Task:
Could you restate word for word only the lines below from the one holding "Given: Click the app logo in the sidebar" to the one holding "Task: Click the sales value 406 in row 4", inclusive, and leave out the pictures?

== Data to examine

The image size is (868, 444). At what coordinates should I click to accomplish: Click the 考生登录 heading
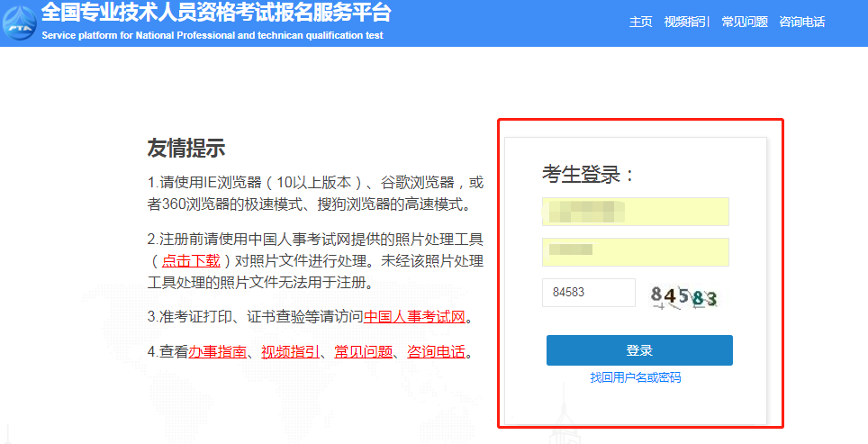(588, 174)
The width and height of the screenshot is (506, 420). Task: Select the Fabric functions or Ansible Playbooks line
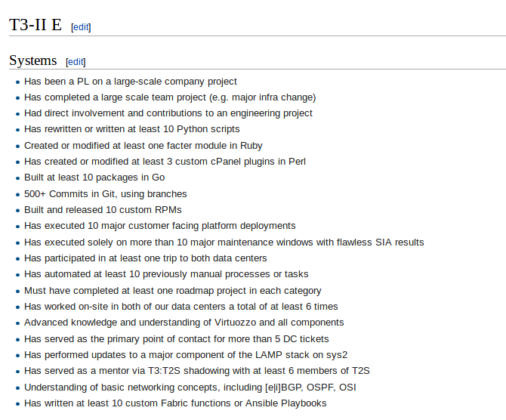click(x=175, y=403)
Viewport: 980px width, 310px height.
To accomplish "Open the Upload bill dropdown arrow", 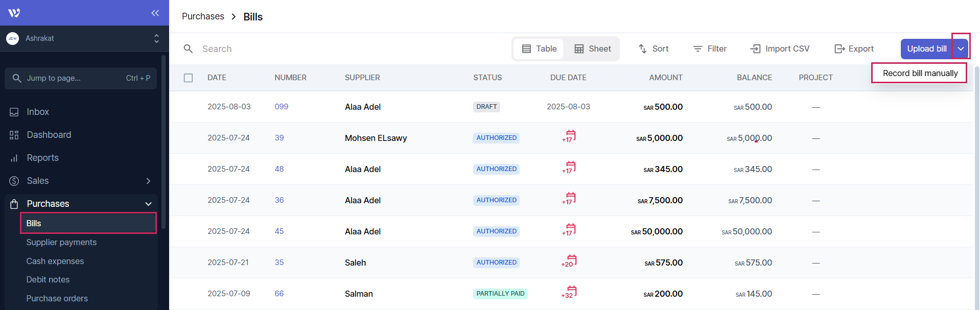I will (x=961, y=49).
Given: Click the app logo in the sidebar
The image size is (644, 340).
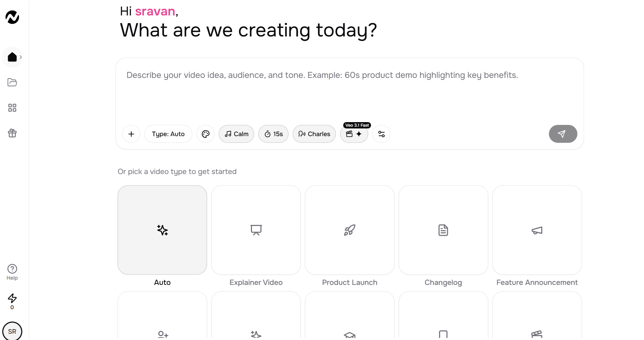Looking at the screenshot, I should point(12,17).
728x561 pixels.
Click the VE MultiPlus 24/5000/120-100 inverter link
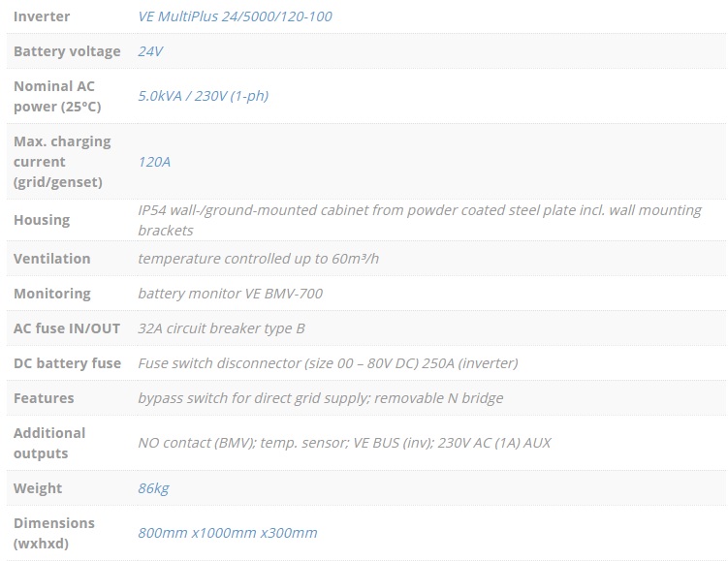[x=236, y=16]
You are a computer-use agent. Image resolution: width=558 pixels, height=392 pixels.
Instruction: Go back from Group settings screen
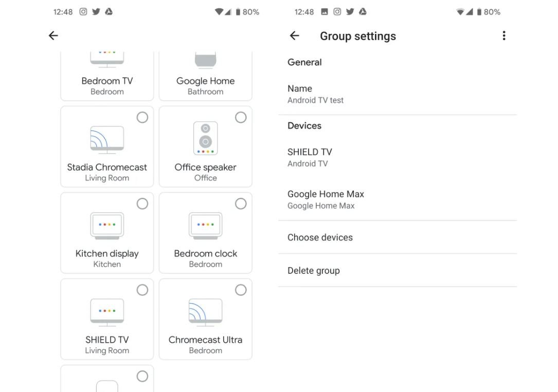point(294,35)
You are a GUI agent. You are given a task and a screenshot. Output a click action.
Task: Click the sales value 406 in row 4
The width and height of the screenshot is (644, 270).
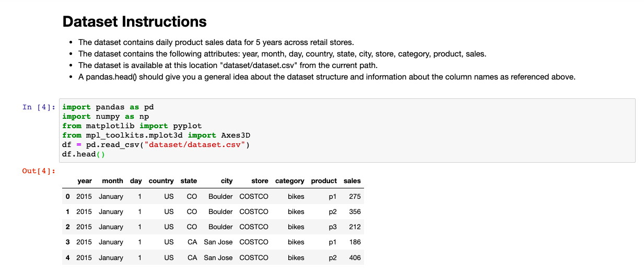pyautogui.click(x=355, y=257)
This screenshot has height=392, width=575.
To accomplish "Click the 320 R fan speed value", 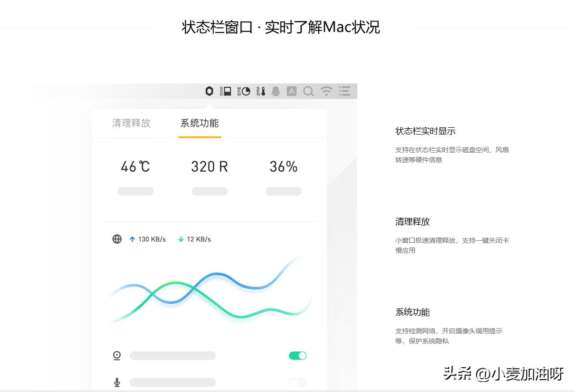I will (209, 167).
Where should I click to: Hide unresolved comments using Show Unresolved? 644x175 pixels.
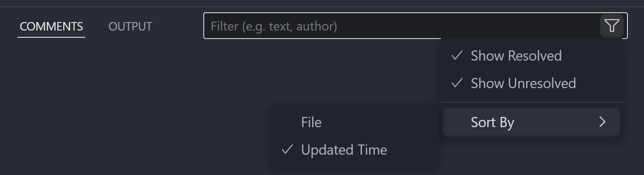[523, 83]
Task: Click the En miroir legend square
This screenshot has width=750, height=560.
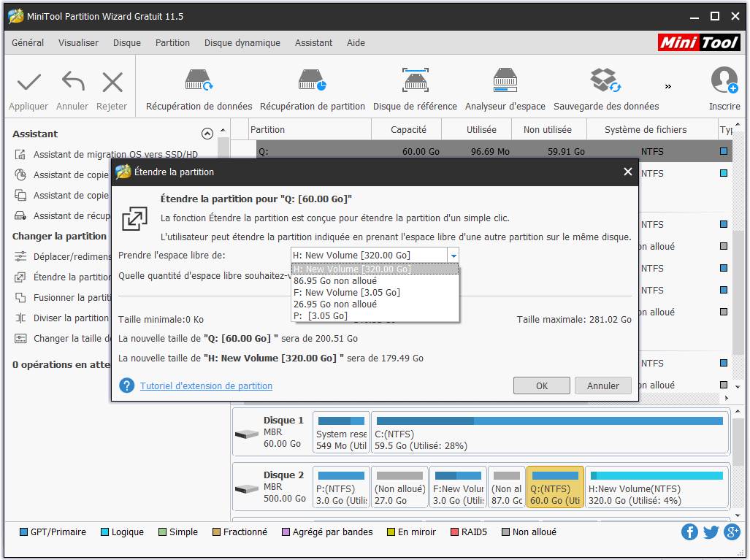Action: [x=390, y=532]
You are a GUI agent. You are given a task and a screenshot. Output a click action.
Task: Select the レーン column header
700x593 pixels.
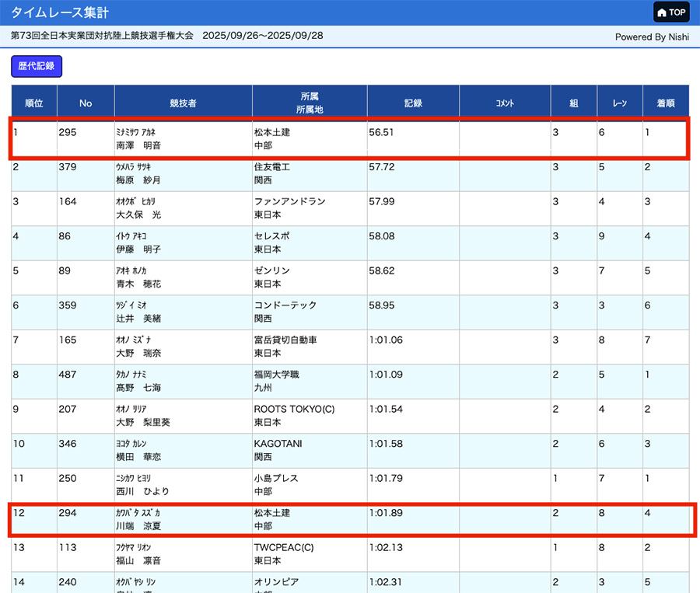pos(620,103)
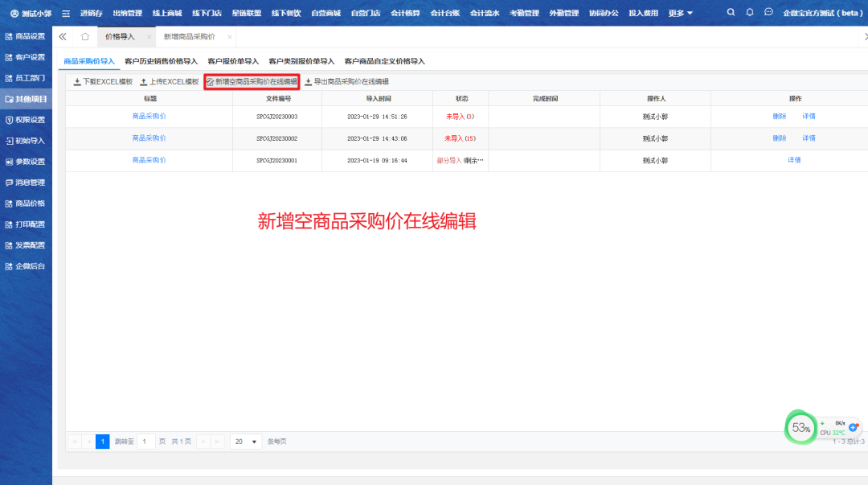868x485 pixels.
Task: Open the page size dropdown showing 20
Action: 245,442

====

Task response:
Given: Click the app logo in the sidebar
The image size is (644, 340).
Looking at the screenshot, I should point(12,17).
728x561 pixels.
Click the VE MultiPlus 24/5000/120-100 inverter link
[x=236, y=16]
You are a computer-use agent. Image resolution: width=558 pixels, height=392 pixels.
Instruction: Go back from Group settings screen
point(294,35)
You are a GUI agent. You are given a task and a screenshot. Output a click action.
Task: Click the sales value 406 in row 4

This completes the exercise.